Their final stop will be a visit to the Tanumalala prison and visiting resident Ministers in the villages.

The students offered simple but essential assistance to Mapuifagalele residents such as giving some haircuts or performing basic hygiene tasks for them or bringing them gifts.

Mr. Ipiniu said that the programme has been in place for many years as part of students' educations. 

He said there are 25 Theological students and some of their wives had taken part in the Community Outreach Programme. (Seven members of the current class are single.) 

He said that instead of just preaching about Jesus' love and healing powers, those values should be reflected in our actions. 

Mr. Ipiniu said he hopes the students do not stop their noble work here; he said wherever the Lord tells them to go, they will find a place where they can provide help and care for people in need of assistance. He said that such charity is not work performed by nuns or the Catholic church exclusively but by all churches.

The Sister-in-Charge of Home of the elderly at Mapuifagalele, Sister Maria Francis Pale, was extremely grateful for the support their residents received from the students. 

"I’m amazed with the generosity of the people," she said.

Sister Maria said that ever since she arrived at Mapuifagalele, people have been making donations and bringing in produce ranging from taro to banana.

Sister Maria compared the programme to the work undertaken by church Seminarians, which is motivated by a desire to see the real world and not only preach but to provide real help to the people in their parish.

"We are very grateful to all the people who support our work," she said.

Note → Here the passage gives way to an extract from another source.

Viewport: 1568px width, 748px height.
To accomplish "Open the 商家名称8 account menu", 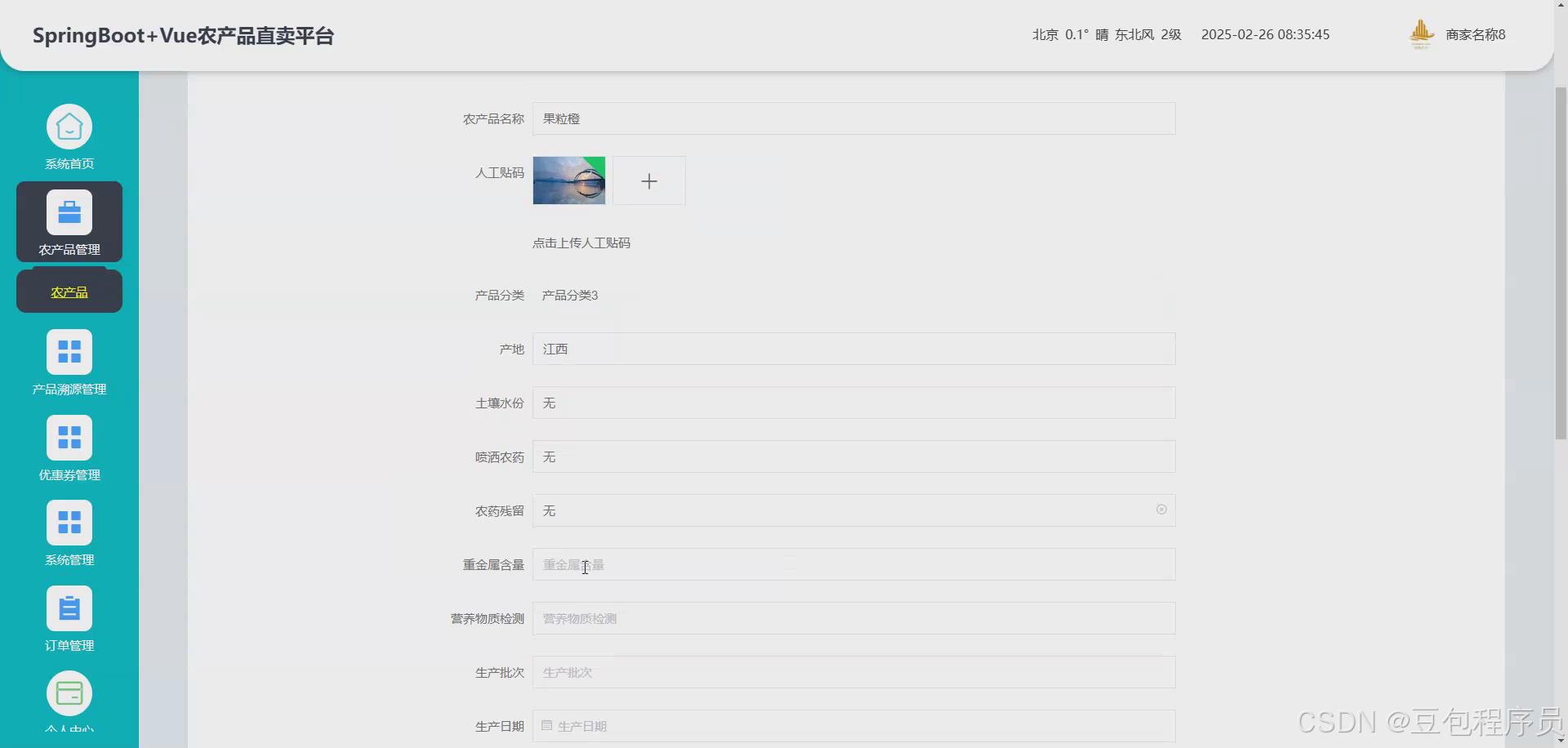I will click(1474, 34).
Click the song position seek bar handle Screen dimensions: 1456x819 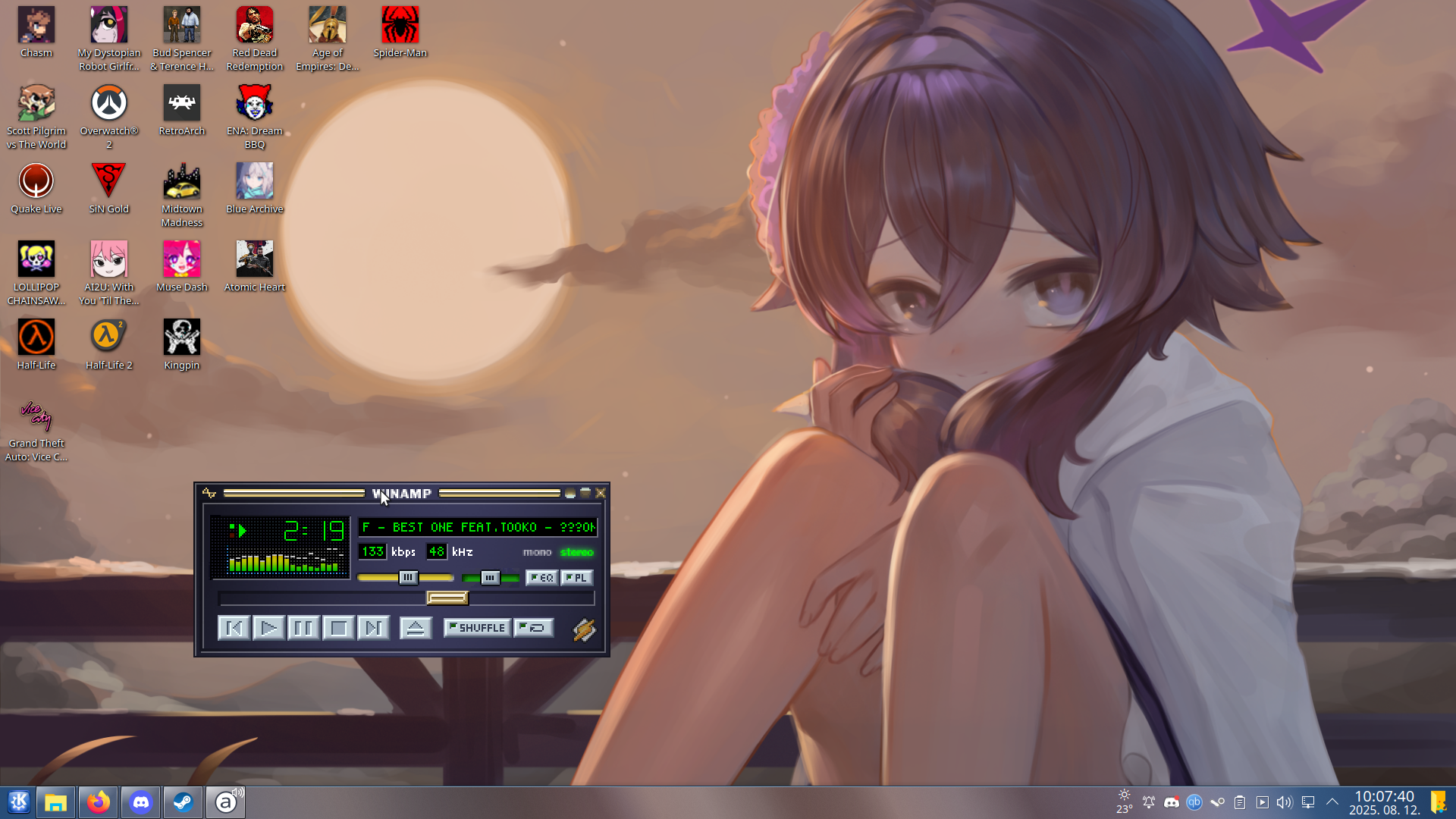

She emphaised that they have received help from a wide range of volunteers, not only from the Catholic denomination, including those whom she said may not share the faith of others. 

She looked on happily on Saturday as the Malua Theological Students had the opportunity to talk with the elderly and engage with them.

Sister Maria stated that one thing their Mother and founder always said was to make the elderly happy.

She noted the visit and the care and assistance the students gave the home's residents is a valuable hands-on experience that they can deploy when they return to their parish.